==== Extracted entries ====

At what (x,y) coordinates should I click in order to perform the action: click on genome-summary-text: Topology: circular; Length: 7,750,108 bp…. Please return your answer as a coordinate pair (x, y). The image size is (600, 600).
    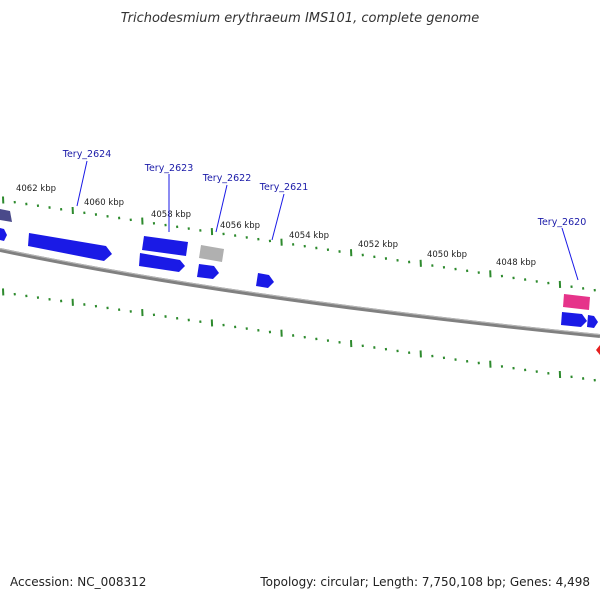
    Looking at the image, I should click on (424, 582).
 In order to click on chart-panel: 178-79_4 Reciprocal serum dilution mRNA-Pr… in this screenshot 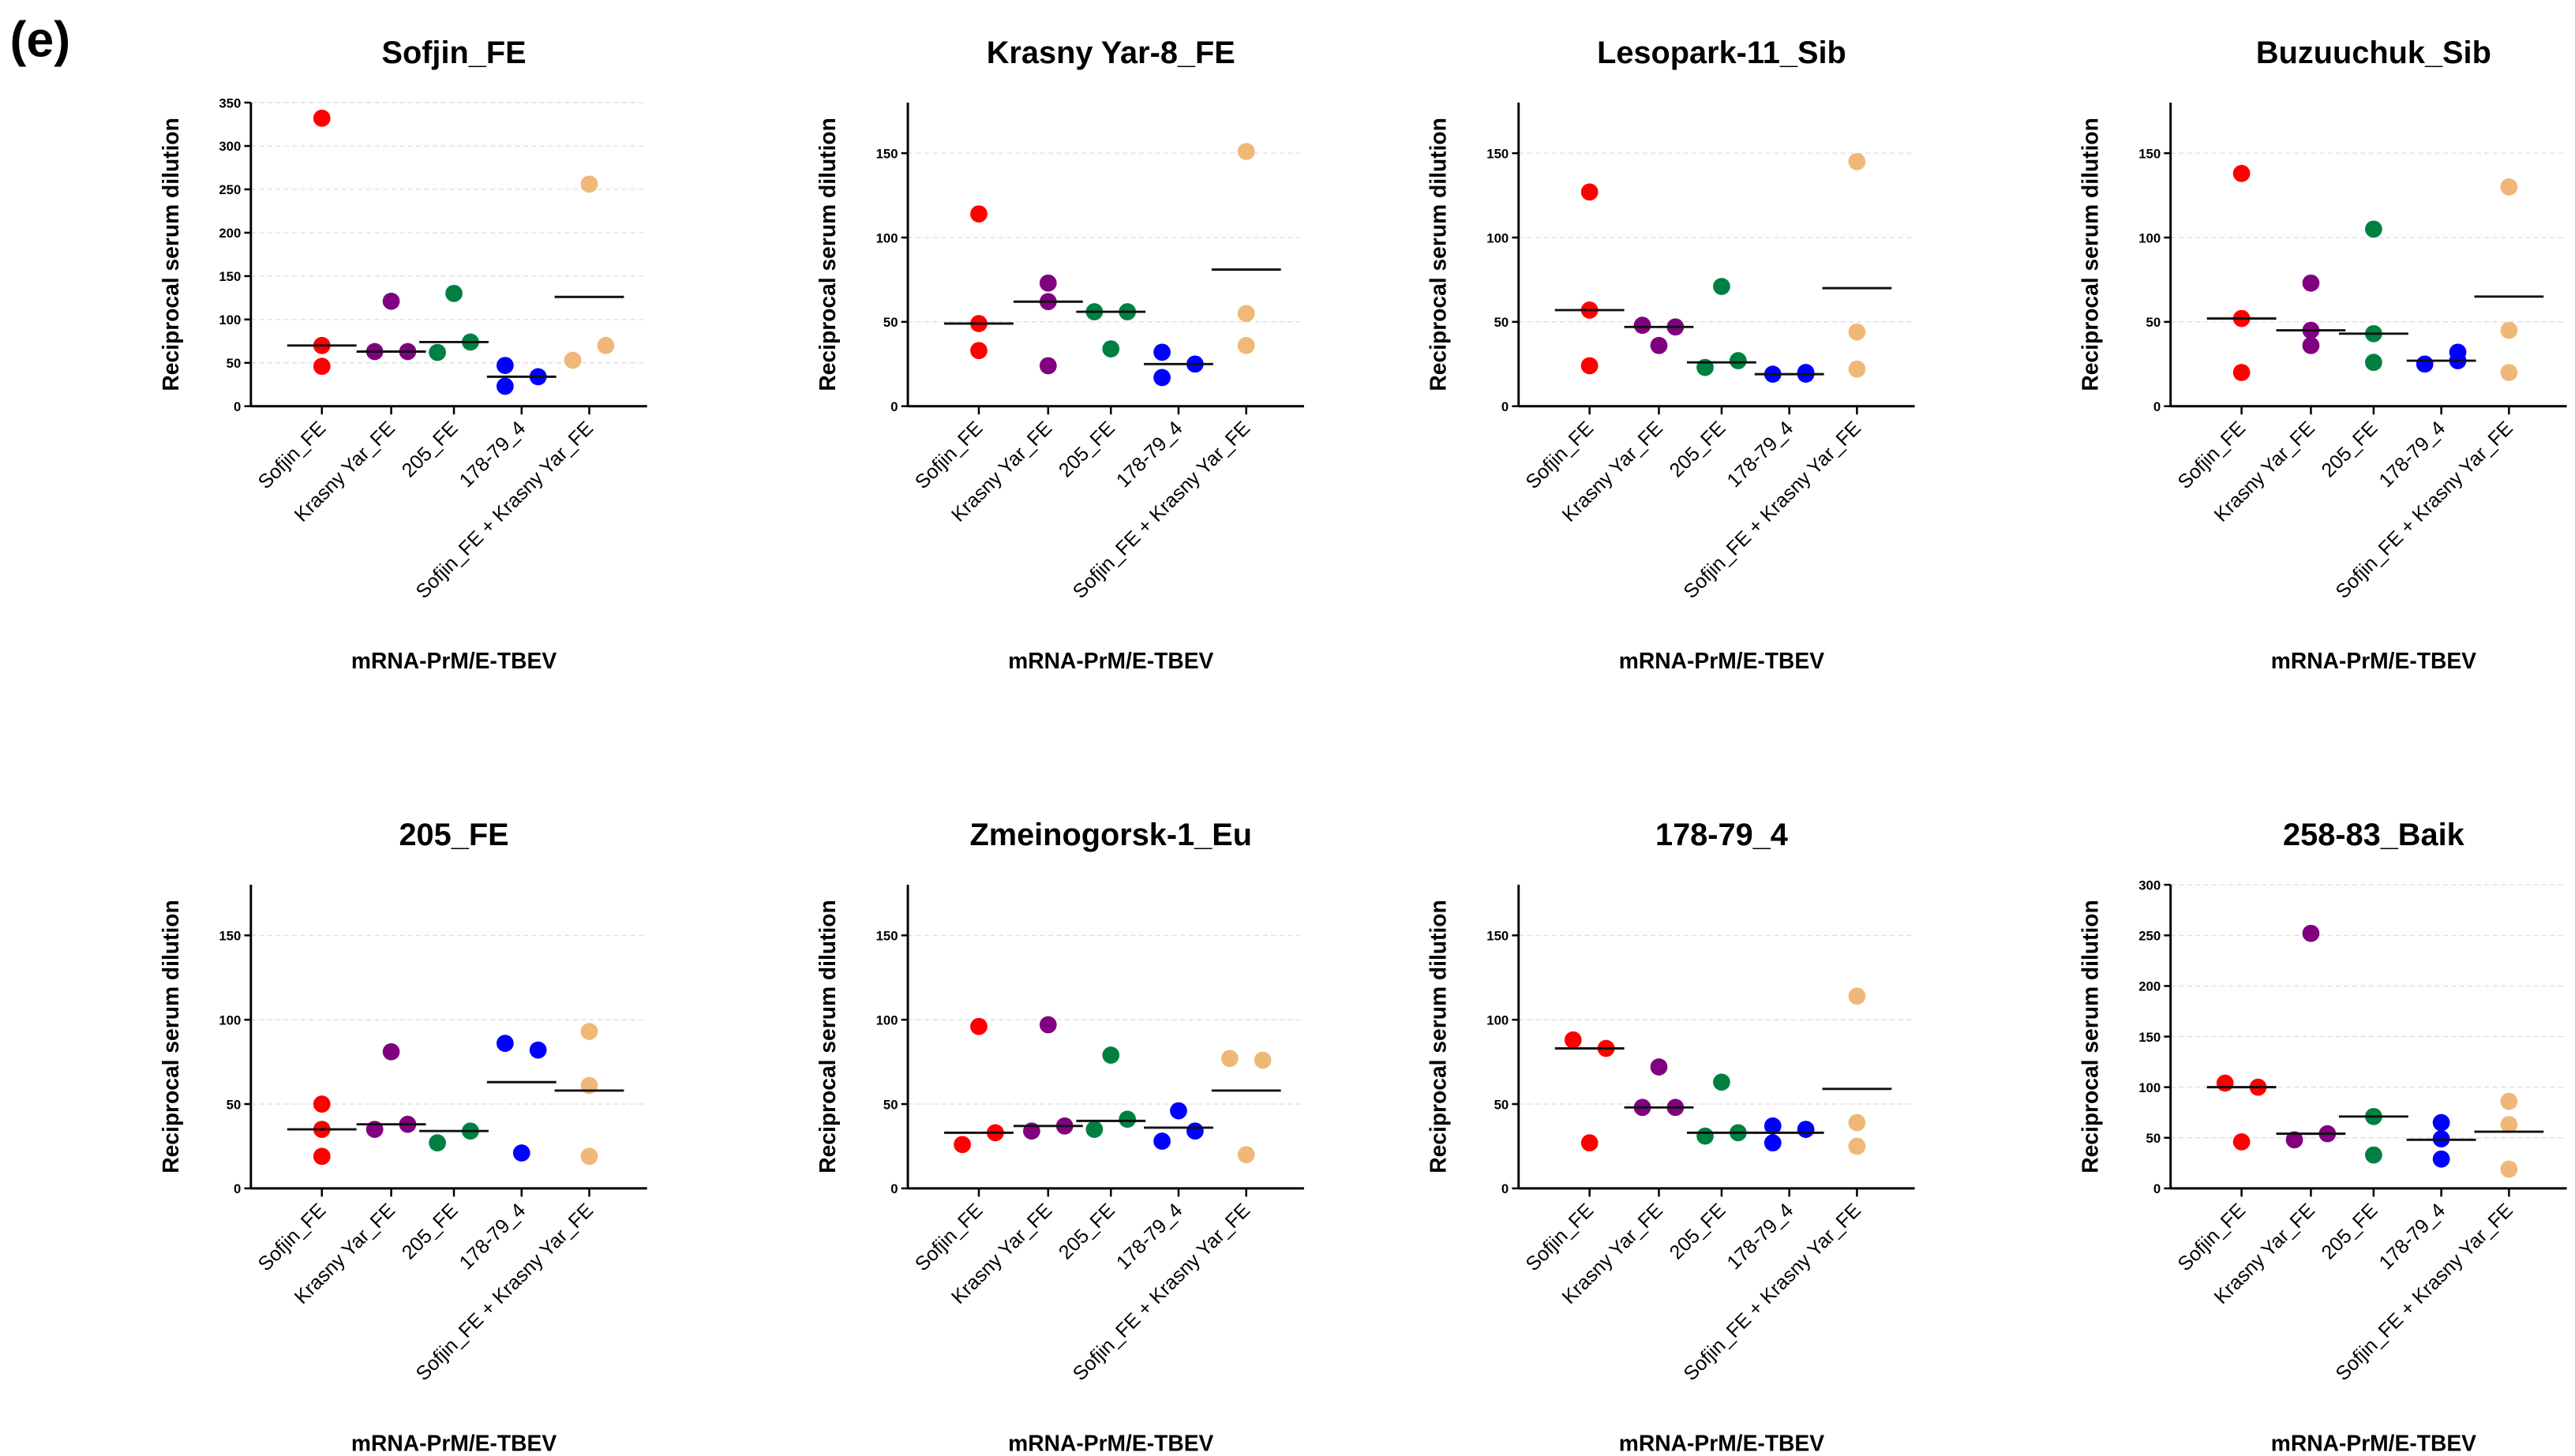, I will do `click(1670, 1136)`.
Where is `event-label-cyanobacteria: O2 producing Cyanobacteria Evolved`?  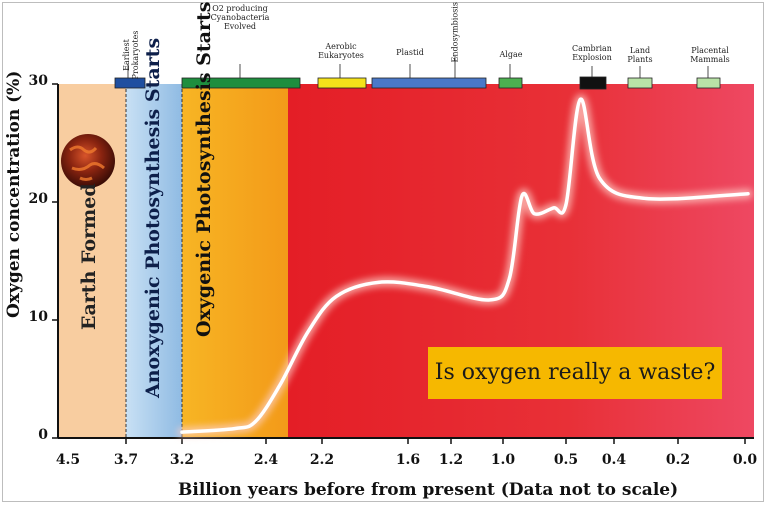
event-label-cyanobacteria: O2 producing Cyanobacteria Evolved is located at coordinates (240, 18).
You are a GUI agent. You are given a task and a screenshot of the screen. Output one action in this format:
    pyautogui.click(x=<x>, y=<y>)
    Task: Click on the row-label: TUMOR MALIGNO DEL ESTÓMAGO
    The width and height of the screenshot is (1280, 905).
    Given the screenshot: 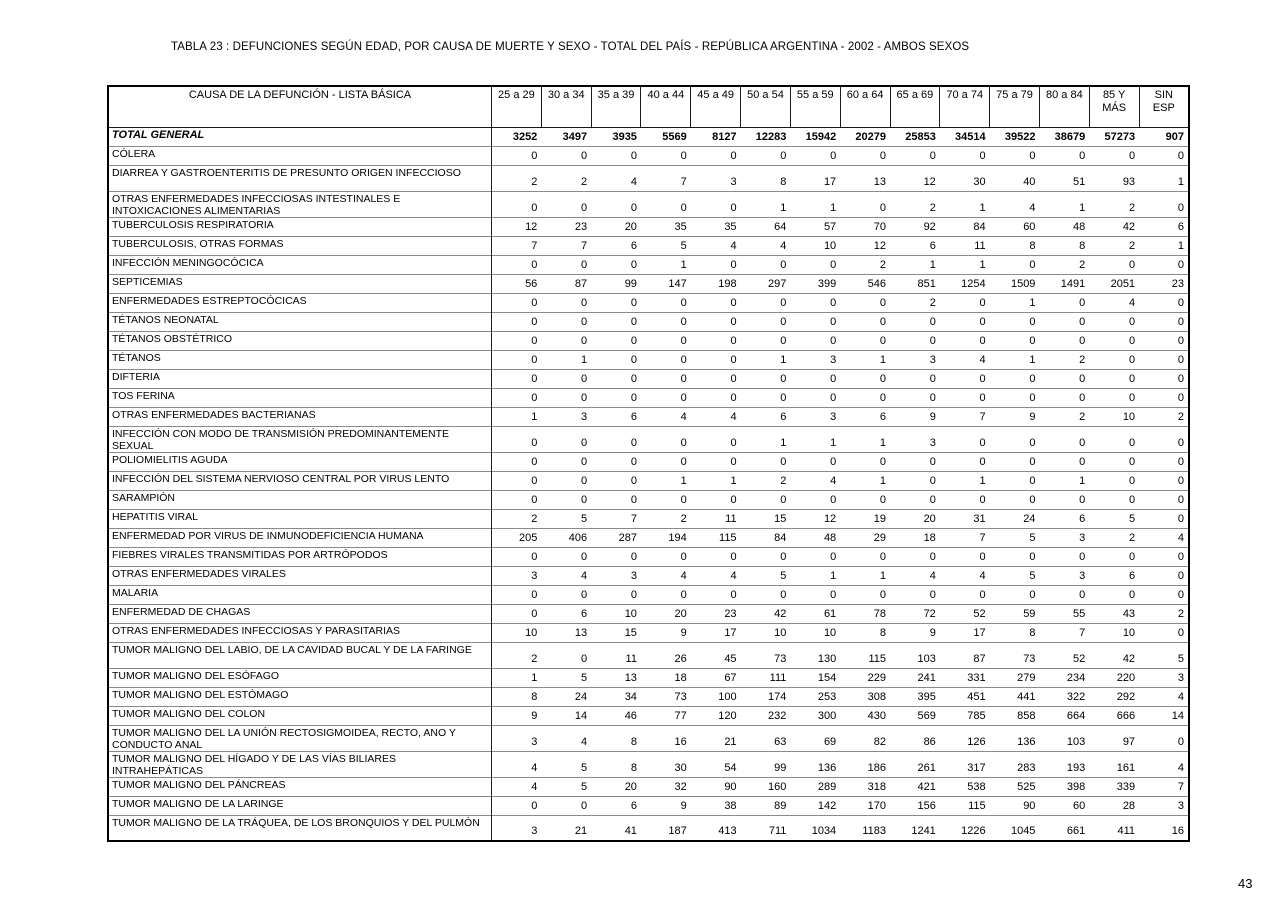 What is the action you would take?
    pyautogui.click(x=300, y=696)
    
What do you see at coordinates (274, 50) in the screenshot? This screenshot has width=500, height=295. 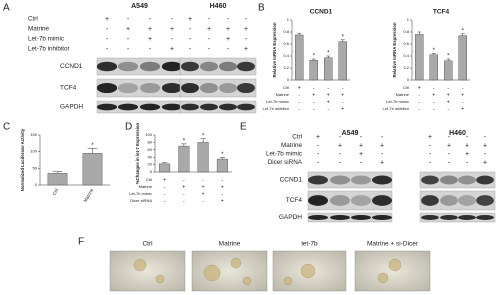 I see `y-axis-label: Relative mRNA Expression` at bounding box center [274, 50].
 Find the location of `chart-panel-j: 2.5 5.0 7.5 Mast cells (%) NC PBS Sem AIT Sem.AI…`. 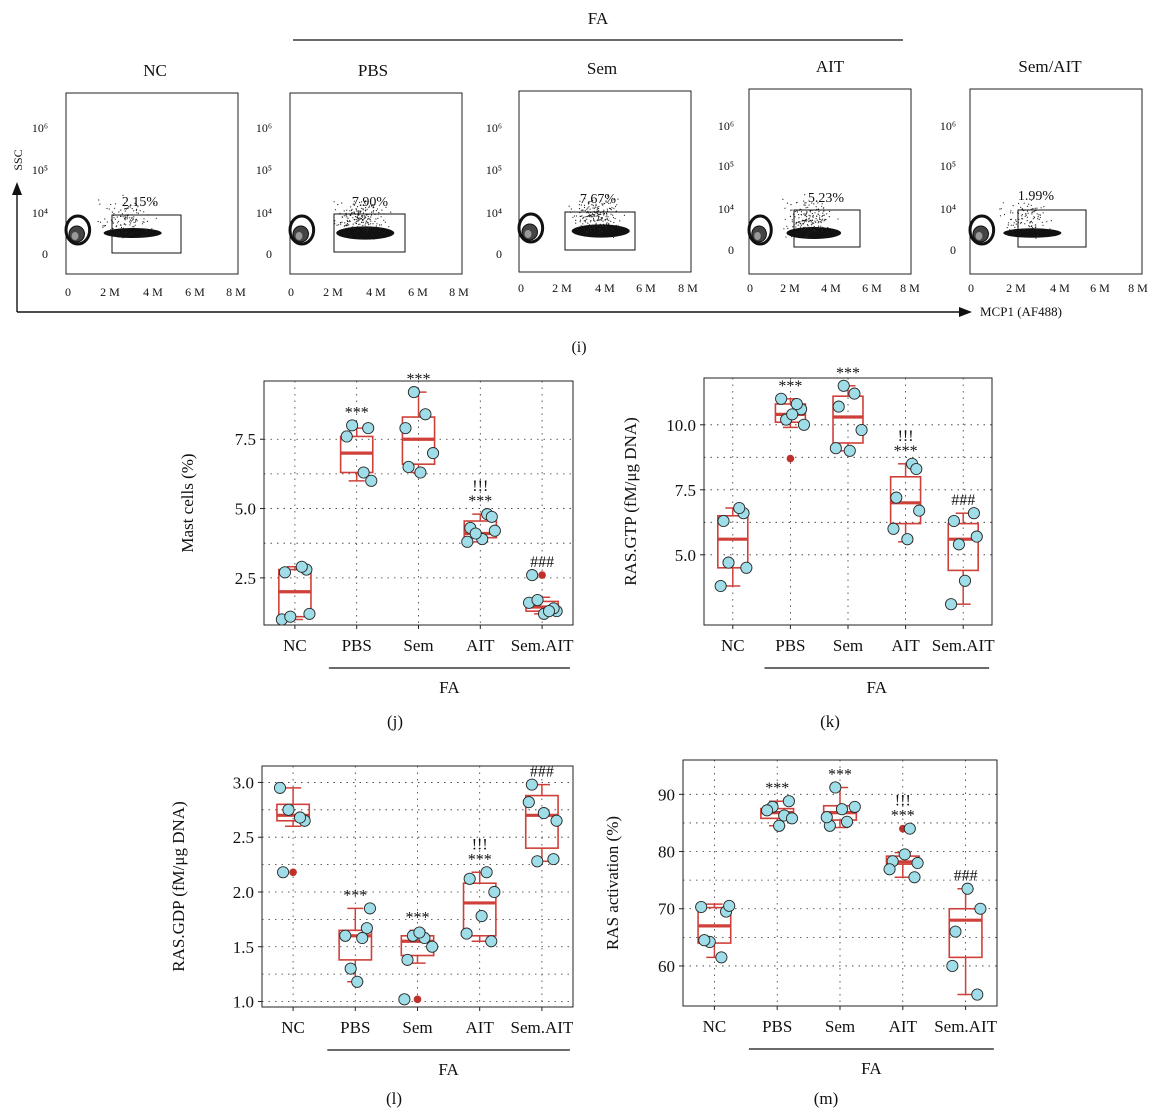

chart-panel-j: 2.5 5.0 7.5 Mast cells (%) NC PBS Sem AIT Sem.AI… is located at coordinates (376, 551).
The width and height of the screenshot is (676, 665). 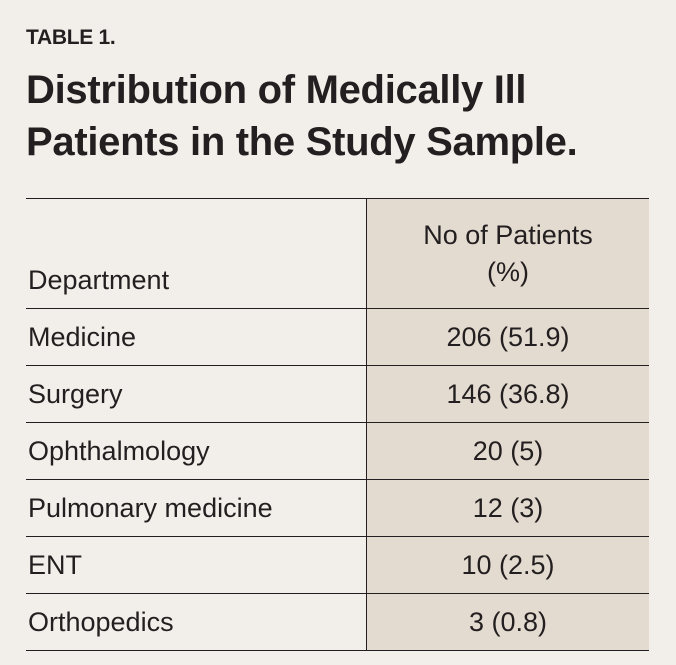 I want to click on patients-cell: 10 (2.5), so click(x=508, y=565).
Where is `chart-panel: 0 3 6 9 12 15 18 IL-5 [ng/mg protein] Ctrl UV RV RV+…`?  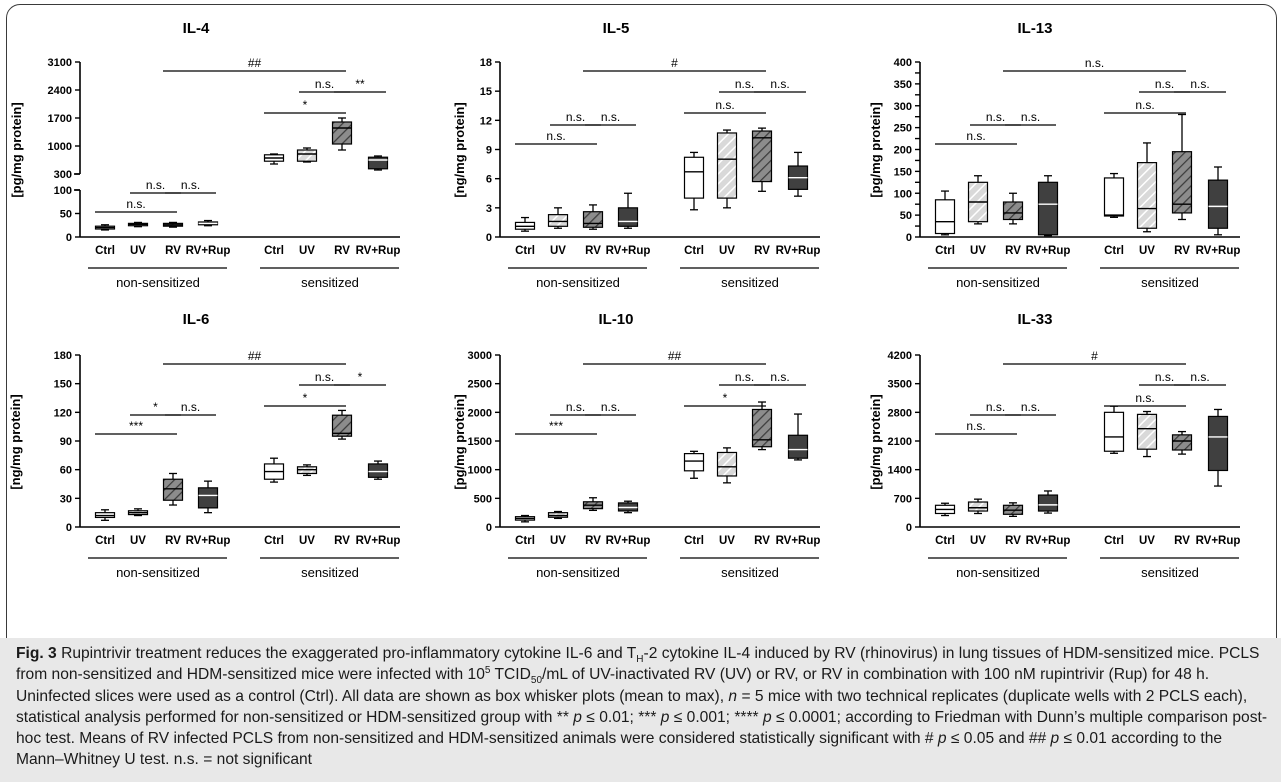 chart-panel: 0 3 6 9 12 15 18 IL-5 [ng/mg protein] Ctrl UV RV RV+… is located at coordinates (636, 155).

====

■ **Work instructions**:
Among the lines above, repeat exactly those from the line with "You are a GUI" to the line with "The width and height of the screenshot is (1280, 905).", counting both ends.

■ **Result**:
You are a GUI agent. You are given a task and a screenshot of the screen. Output one action in this format:
    pyautogui.click(x=<x>, y=<y>)
    Task: Click on the row-label: TUMOR MALIGNO DEL ESTÓMAGO
    The width and height of the screenshot is (1280, 905).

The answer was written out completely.